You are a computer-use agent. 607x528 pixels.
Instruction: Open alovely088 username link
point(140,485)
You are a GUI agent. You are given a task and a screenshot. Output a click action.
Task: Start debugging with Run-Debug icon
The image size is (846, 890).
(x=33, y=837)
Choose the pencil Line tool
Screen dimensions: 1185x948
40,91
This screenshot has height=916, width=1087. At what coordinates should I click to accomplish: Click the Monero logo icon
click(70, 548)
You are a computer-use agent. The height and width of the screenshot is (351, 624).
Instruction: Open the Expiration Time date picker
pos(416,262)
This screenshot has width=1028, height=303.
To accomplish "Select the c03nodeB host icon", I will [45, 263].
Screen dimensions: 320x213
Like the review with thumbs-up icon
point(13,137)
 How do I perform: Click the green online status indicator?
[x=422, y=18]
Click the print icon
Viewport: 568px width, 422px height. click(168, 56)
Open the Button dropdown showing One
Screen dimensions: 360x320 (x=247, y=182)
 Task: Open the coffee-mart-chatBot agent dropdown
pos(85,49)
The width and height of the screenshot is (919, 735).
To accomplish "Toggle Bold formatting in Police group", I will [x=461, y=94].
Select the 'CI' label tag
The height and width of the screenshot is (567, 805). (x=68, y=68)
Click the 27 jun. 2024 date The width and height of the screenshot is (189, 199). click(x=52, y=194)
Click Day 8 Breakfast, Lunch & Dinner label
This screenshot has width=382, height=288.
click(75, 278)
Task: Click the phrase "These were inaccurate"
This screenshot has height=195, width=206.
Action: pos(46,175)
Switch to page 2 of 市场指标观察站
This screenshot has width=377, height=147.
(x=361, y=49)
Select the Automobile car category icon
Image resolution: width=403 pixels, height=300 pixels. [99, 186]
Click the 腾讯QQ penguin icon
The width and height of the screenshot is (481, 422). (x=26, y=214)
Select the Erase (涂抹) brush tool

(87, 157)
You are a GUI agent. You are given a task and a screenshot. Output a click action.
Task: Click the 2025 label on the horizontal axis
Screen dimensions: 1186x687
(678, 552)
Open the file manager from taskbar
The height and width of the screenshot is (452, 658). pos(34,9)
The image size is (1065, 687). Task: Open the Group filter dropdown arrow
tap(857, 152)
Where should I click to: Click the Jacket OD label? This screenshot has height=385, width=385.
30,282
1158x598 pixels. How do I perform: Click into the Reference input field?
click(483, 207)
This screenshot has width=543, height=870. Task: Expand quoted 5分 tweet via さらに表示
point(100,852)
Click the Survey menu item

Work to be completed: Please output exactly the lines from the one containing "This screenshot has width=543, height=870." through the end of the records, both included.

Output of the exercise:
This screenshot has width=543, height=870. Task: Expand quoted 5分 tweet via さらに表示
point(100,852)
Click the Survey menu item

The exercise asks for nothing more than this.